Unfortunately, I will never have an opportunity to meet or speak with Ms. Robinson, who passed away on June 12, 2011.  Patrons of her gingerbread house*, which opened in the mid 1970s and remained open until 2007, will undoubtedly remember her fondly.  Those (like me) who own a Gingerbread House Original doll, handmade with love by T. J. Robinson, will remember her fondly. too.  

*Musician, songwriter, Chuck Mangione was so enamored by T. J. Robinson's Gingerbread House that he wrote a song about it, the lyrics of which can be read here.  (The song mentions her dolls!)

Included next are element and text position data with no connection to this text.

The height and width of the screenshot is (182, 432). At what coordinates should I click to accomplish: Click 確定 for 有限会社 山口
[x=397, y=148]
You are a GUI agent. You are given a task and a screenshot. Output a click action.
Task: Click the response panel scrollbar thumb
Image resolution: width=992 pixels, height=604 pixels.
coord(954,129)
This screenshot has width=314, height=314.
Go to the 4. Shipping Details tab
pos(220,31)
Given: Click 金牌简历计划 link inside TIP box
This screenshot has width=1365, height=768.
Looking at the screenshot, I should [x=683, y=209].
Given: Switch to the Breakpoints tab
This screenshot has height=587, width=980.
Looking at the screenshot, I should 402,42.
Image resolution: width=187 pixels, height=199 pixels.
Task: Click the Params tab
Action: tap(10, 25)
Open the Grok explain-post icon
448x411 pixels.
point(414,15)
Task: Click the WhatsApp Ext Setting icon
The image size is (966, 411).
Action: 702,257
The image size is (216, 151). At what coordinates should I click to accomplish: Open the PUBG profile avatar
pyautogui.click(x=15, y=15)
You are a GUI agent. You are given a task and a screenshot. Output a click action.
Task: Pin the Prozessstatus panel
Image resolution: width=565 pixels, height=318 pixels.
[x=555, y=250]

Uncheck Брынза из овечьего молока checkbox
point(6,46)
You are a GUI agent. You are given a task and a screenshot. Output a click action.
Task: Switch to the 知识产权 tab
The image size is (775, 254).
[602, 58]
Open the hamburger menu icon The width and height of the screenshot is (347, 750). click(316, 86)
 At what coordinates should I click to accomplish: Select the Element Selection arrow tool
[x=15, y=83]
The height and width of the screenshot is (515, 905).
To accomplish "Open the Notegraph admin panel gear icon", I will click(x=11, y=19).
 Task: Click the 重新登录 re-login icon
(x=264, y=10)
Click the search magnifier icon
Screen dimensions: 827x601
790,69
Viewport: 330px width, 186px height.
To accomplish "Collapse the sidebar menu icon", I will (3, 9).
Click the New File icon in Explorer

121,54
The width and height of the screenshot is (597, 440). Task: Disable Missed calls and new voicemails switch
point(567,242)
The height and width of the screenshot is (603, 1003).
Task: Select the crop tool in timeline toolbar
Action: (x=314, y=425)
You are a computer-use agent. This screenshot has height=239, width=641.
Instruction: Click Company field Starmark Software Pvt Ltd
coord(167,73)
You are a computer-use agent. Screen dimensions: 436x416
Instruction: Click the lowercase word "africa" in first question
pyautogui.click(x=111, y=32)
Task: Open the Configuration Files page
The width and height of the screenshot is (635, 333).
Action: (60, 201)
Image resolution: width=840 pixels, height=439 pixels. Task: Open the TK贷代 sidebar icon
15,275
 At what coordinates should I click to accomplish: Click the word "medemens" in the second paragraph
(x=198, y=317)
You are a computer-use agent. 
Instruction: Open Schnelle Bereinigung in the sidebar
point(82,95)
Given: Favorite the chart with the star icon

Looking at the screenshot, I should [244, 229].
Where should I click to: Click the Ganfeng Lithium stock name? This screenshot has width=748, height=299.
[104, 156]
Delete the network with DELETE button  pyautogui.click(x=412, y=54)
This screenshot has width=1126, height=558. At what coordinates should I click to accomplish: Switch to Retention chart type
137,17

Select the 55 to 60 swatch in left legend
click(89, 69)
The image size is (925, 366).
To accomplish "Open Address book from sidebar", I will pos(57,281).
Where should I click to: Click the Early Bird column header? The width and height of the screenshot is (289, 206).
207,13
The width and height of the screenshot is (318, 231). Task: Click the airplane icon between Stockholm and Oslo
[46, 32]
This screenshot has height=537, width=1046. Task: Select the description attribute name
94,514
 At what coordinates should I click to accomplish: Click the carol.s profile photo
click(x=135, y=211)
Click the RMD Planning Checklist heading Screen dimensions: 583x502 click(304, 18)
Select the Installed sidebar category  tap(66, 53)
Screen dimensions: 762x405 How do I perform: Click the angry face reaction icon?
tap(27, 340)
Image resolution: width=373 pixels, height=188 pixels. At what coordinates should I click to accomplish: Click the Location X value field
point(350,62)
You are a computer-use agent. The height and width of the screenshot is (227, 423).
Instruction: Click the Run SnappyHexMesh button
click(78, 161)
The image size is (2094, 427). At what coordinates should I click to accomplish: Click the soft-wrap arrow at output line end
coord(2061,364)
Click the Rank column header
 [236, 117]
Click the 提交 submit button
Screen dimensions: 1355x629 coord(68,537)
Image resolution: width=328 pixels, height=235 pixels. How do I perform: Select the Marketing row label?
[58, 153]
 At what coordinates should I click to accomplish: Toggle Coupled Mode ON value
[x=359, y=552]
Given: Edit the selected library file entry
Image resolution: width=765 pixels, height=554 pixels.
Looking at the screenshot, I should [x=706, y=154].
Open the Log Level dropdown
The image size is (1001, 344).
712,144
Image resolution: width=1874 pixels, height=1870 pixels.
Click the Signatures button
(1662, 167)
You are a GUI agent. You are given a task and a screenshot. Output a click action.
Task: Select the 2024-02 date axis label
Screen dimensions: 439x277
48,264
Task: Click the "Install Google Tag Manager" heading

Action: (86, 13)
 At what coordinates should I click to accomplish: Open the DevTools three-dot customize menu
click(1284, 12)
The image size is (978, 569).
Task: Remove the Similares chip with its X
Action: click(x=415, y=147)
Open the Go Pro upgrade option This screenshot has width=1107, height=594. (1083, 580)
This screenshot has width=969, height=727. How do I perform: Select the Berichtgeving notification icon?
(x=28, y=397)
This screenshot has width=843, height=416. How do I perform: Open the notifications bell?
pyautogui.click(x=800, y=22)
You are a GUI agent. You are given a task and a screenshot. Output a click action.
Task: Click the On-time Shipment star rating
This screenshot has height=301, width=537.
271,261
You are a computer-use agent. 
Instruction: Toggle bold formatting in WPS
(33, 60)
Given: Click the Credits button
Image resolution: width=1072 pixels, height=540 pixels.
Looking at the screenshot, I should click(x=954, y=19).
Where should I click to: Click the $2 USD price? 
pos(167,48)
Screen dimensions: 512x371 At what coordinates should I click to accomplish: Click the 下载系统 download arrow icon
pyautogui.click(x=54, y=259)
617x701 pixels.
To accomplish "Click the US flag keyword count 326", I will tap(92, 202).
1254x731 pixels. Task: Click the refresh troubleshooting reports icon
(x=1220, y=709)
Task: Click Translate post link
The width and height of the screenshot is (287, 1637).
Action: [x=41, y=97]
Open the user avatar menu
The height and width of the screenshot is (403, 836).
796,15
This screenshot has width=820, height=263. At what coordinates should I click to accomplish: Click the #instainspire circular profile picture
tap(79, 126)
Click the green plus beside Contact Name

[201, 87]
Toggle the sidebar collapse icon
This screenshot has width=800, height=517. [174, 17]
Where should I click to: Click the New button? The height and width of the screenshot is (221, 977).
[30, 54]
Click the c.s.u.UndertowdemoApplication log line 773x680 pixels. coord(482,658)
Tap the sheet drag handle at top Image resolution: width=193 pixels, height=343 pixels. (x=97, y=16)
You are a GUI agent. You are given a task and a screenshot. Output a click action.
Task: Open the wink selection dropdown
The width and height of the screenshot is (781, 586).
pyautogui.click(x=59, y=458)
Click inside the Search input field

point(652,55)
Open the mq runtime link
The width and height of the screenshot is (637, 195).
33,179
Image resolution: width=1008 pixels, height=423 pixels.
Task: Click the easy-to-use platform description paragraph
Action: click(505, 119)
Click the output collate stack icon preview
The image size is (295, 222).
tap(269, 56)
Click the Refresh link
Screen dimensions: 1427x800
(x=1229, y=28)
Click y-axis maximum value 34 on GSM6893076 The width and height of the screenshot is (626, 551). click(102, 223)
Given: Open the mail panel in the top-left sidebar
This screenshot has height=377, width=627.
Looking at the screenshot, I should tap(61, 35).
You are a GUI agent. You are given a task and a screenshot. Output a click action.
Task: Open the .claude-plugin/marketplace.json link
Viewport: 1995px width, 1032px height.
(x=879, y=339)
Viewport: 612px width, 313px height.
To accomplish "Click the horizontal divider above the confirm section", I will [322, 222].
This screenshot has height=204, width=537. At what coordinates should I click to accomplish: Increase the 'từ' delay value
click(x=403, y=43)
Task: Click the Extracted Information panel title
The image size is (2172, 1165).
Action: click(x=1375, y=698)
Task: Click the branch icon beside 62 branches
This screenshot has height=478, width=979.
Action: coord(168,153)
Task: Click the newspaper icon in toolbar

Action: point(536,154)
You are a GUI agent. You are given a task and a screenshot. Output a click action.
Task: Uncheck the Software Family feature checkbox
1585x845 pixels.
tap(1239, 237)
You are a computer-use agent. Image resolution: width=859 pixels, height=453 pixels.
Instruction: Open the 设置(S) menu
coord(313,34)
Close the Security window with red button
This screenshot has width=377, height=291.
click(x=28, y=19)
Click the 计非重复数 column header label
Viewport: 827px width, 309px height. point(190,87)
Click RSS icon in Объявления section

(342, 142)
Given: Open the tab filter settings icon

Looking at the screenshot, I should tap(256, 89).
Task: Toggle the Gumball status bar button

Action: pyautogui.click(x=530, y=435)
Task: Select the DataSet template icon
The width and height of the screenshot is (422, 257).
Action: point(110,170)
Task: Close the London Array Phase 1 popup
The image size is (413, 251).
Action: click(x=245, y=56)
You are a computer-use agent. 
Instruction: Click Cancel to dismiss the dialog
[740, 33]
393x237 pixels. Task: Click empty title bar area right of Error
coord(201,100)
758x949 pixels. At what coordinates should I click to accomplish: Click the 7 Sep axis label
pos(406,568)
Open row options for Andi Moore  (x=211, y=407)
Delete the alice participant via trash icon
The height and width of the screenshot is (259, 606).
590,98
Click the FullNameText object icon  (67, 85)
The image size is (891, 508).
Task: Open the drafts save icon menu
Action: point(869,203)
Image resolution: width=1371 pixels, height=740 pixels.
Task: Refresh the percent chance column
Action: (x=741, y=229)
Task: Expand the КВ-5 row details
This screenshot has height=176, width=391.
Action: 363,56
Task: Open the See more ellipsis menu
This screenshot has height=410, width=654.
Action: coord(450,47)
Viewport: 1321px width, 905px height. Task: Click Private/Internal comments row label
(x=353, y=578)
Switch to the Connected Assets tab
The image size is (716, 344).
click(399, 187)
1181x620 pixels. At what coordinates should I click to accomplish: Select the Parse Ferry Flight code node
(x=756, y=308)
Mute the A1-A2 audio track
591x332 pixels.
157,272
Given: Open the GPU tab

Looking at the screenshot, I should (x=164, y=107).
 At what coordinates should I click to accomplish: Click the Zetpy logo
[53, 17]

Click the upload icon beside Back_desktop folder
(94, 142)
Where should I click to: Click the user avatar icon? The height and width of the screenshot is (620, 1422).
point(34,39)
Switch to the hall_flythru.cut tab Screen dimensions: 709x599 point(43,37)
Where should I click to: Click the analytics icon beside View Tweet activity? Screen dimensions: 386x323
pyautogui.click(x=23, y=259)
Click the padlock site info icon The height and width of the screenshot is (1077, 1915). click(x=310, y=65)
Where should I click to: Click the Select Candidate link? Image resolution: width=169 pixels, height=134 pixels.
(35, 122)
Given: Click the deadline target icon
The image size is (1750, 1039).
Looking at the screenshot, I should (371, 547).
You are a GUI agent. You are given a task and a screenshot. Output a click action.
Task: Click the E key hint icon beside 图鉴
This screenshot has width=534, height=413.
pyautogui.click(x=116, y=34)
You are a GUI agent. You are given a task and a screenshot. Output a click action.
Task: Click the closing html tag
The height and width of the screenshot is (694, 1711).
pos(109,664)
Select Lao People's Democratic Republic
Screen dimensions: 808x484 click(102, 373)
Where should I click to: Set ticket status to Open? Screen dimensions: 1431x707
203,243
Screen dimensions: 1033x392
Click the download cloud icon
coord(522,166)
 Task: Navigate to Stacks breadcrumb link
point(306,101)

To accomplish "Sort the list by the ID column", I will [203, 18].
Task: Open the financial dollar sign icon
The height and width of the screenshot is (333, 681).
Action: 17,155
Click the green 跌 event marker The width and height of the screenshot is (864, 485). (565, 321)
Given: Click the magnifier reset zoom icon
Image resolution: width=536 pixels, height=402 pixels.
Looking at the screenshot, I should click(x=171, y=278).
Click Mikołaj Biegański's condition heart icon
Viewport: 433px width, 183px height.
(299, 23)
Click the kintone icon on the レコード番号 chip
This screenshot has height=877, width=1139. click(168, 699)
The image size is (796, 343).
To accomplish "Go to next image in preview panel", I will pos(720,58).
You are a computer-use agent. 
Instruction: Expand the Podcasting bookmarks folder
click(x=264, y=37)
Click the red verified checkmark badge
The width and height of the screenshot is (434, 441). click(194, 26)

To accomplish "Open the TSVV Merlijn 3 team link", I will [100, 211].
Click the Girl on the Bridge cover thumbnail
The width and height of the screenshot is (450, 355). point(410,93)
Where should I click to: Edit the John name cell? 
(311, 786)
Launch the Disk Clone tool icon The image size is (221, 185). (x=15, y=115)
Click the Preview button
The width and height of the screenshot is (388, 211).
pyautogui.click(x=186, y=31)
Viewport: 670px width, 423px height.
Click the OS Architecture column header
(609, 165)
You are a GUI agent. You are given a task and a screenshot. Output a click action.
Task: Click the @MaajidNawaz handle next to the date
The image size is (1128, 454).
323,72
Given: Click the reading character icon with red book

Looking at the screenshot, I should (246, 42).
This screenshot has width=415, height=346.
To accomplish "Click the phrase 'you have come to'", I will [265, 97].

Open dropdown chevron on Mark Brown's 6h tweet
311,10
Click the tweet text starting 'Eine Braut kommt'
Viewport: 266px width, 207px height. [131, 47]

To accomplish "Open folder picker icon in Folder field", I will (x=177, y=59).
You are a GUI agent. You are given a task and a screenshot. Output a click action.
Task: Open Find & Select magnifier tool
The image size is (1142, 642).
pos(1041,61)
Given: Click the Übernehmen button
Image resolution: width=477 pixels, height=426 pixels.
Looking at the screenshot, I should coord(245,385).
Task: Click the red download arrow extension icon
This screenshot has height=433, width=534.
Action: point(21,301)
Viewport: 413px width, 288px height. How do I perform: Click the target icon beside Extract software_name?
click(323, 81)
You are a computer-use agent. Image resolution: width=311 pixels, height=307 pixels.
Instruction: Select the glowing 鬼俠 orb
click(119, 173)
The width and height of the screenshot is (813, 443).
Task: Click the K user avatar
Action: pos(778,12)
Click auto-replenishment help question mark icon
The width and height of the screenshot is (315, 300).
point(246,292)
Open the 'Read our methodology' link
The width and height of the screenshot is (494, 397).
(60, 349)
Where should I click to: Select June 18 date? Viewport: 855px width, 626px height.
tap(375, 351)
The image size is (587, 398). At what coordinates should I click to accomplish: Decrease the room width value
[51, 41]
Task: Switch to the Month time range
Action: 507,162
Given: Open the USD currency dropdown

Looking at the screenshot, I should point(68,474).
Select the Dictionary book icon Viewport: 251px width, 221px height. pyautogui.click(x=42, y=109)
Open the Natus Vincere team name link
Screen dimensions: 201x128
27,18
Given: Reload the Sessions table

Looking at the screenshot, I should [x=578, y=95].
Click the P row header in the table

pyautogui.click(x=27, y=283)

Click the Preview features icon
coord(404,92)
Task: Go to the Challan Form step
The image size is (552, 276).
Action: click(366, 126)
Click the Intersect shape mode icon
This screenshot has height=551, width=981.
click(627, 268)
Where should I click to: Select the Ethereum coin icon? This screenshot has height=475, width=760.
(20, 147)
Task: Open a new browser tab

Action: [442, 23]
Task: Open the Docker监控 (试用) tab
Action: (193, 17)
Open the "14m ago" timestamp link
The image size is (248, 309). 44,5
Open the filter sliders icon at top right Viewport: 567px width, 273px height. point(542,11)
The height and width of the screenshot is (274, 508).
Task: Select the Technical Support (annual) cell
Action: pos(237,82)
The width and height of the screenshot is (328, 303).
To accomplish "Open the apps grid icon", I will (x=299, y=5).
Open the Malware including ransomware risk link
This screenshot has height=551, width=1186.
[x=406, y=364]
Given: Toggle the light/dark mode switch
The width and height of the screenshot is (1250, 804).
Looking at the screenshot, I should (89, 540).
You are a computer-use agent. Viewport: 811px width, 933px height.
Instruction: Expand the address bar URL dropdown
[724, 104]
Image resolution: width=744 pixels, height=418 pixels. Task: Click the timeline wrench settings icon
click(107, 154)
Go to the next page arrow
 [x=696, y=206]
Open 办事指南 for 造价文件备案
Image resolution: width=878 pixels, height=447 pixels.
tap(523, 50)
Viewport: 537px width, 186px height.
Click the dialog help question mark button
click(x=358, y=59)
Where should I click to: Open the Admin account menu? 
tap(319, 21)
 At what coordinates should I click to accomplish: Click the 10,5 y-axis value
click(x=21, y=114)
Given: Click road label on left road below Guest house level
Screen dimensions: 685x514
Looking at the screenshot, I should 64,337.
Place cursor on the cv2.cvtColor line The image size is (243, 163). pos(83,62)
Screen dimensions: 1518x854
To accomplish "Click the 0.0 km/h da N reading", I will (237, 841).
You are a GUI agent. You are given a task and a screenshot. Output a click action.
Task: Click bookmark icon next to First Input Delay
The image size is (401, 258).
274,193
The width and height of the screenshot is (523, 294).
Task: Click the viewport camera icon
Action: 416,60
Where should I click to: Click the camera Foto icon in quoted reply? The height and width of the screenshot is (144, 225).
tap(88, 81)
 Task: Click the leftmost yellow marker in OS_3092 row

In a Facebook message dated 02/24/19, Noelle Cabral wrote:

Hi 😊 so I just stumbled across your Gingerbread House blog and I wanna give u a big virtual hug from Mama TJ. I just know it made her smile in heaven. That style of doll in particular was named Fauna. Fun fact she had mini dolls of herself produced dressed in white lace. It’s been so long, but if I can ever find mine I will send u a picture. I’m her only granddaughter
God Bless LOVED the article, warmed my soul. Thank you

So, my doll's name is Fauna.

Check out my eBay listings here.


  1. Wow that was the best story!! All of it. Just to think that there was a whole restaurant that had great food and dolls! That is the best combination ever. So inspiring and so literally fairy tale like. I love all the different articles and info you post, but something about this specific tale really resonated. Thank you Debbie. 😊

    1. Thank you Julius. I suppose there was a reason for me to share the notification of the upcoming Oakland Festival of Dolls Show information with the FB group members and that reason being for Ms. Hall to read the post and share her experience attending past shows and eating at T. J. Robinson's Gingerbread House. Ms. Robinson's story is a dream come true. That's probably why her story is so fascinating. After I read her delightful story, I knew I must own one of her dolls (even though I don't actively collect this type doll). I wanted one because 1) she made it and 2) it comes with such a rich history. The only thing better would be to have either met Ms. Robinson or visited her establishment. Since neither are possible, I have the next best thing, Tee-Jay.